At around 3:18 p.m. on Jan. 6, 2021, a rioter pulled Officer Michael Fanone into the crowd, where he was tased and beaten, as an angry mob continued to try to break into the U.S. Capitol building. The Lower West Terrace was the scene of some of the most violent skirmishes. Roughly 30 minutes later, Republican Sen. Janae Shamp, of Surprise, was in the crowd, watching things unfold.
In footage provided to the Arizona Mirror by extremist researchers, Shamp, along with her husband, can be seen in the large crowd that gathered along the Lower West Terrace of the Capitol on Jan. 6 outside of a tunnel entrance that became the forefront of violent clashes that would turn deadly.

Rosanne Boyland, a Trump fan there that day to support the former president, would die from acute amphetamine intoxication while attempting to help others breach the Capitol through the small tunnel that police officers had been holding for hours.
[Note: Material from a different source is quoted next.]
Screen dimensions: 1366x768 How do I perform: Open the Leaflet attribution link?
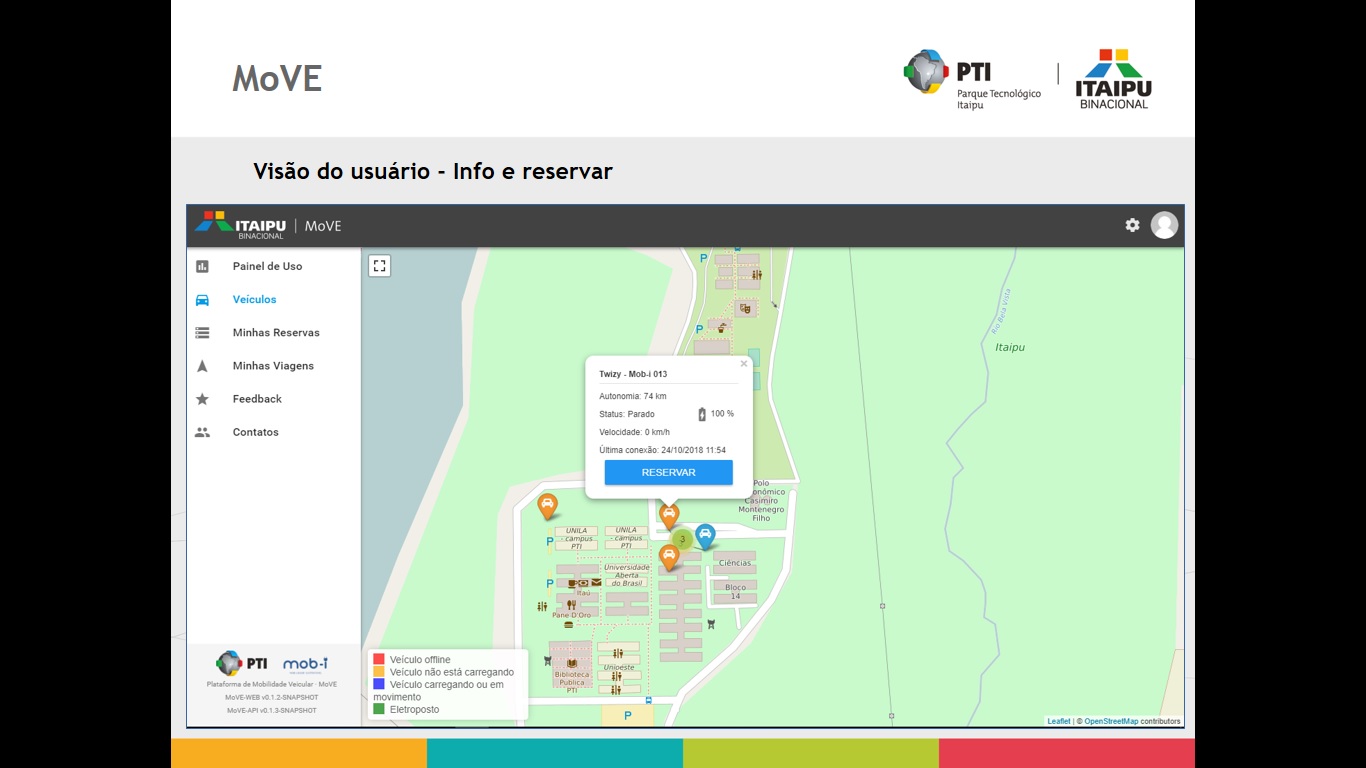[x=1058, y=721]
Footage reviewed by the Mirror shows Shamp not far from Boyland moments before she is overtaken by the crowd, however, Shamp was not directly involved with Boyland or the violence that occurred.

The footage reviewed led the Mirror to discover additional video of Shamp and her husband in Washington D.C. on Jan. 6. It also helped the Mirror establish a timeline of where Shamp was and shed further light on her beliefs, uncovered by independent extremist researcher Haley Orion, known online as Arizona Right Wing Watch, who sent the Senator a friend request to her private Gab account.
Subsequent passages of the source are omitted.